Task details: Your response should be the complete set of records, reproduced exactly.
Top of Data under study
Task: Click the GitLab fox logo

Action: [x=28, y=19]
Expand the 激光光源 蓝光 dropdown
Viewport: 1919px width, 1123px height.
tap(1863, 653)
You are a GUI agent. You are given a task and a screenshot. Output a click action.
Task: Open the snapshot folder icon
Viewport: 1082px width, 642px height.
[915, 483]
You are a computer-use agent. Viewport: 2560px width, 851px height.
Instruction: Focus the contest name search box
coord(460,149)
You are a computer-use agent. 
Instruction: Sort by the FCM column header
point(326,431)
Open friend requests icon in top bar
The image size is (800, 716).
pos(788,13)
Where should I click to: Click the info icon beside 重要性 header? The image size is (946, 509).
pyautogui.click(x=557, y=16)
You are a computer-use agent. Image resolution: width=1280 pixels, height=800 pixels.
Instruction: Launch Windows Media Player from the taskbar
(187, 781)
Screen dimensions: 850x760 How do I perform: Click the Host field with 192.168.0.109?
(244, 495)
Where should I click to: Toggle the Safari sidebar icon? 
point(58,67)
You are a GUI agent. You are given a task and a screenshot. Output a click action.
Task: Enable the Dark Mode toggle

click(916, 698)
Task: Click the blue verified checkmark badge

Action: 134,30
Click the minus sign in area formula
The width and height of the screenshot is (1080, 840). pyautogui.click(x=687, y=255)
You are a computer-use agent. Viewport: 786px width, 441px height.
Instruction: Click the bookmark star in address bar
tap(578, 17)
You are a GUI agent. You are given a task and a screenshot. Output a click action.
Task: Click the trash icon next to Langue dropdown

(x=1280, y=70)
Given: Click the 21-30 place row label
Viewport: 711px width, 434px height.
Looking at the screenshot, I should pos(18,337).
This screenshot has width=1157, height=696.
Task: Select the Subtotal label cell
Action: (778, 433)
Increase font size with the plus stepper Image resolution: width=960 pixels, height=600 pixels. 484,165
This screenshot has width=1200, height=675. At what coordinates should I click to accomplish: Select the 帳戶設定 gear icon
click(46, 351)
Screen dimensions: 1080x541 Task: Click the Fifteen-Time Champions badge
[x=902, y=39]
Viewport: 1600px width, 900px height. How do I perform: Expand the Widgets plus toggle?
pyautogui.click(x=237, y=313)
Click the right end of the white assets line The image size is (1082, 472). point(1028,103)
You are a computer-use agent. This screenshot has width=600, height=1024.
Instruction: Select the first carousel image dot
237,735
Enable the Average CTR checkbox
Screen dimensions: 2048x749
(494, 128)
Bottom of Data under study
Answer box:
Task: Click the GitLab fox logo

Action: [x=28, y=19]
Expand the 激光光源 蓝光 dropdown
Viewport: 1919px width, 1123px height.
tap(1863, 653)
You are a GUI agent. You are given a task and a screenshot. Output a click action.
Task: Open the snapshot folder icon
Viewport: 1082px width, 642px height.
[915, 483]
You are a computer-use agent. Viewport: 2560px width, 851px height.
Instruction: Focus the contest name search box
coord(460,149)
You are a computer-use agent. 
Instruction: Sort by the FCM column header
point(326,431)
Open friend requests icon in top bar
The image size is (800, 716).
pos(788,13)
Where should I click to: Click the info icon beside 重要性 header? The image size is (946, 509).
pyautogui.click(x=557, y=16)
You are a computer-use agent. Image resolution: width=1280 pixels, height=800 pixels.
Instruction: Launch Windows Media Player from the taskbar
(187, 781)
Screen dimensions: 850x760 How do I perform: Click the Host field with 192.168.0.109?
(244, 495)
Where should I click to: Toggle the Safari sidebar icon? 
point(58,67)
You are a GUI agent. You are given a task and a screenshot. Output a click action.
Task: Enable the Dark Mode toggle

click(916, 698)
Task: Click the blue verified checkmark badge

Action: 134,30
Click the minus sign in area formula
The width and height of the screenshot is (1080, 840). pyautogui.click(x=687, y=255)
You are a computer-use agent. Viewport: 786px width, 441px height.
Instruction: Click the bookmark star in address bar
tap(578, 17)
You are a GUI agent. You are given a task and a screenshot. Output a click action.
Task: Click the trash icon next to Langue dropdown

(x=1280, y=70)
Given: Click the 21-30 place row label
Viewport: 711px width, 434px height.
Looking at the screenshot, I should pos(18,337).
This screenshot has width=1157, height=696.
Task: Select the Subtotal label cell
Action: (778, 433)
Increase font size with the plus stepper Image resolution: width=960 pixels, height=600 pixels. 484,165
This screenshot has width=1200, height=675. At what coordinates should I click to accomplish: Select the 帳戶設定 gear icon
click(46, 351)
Screen dimensions: 1080x541 Task: Click the Fifteen-Time Champions badge
[x=902, y=39]
Viewport: 1600px width, 900px height. How do I perform: Expand the Widgets plus toggle?
pyautogui.click(x=237, y=313)
Click the right end of the white assets line The image size is (1082, 472). point(1028,103)
You are a computer-use agent. This screenshot has width=600, height=1024.
Instruction: Select the first carousel image dot
237,735
Enable the Average CTR checkbox
Screen dimensions: 2048x749
(494, 128)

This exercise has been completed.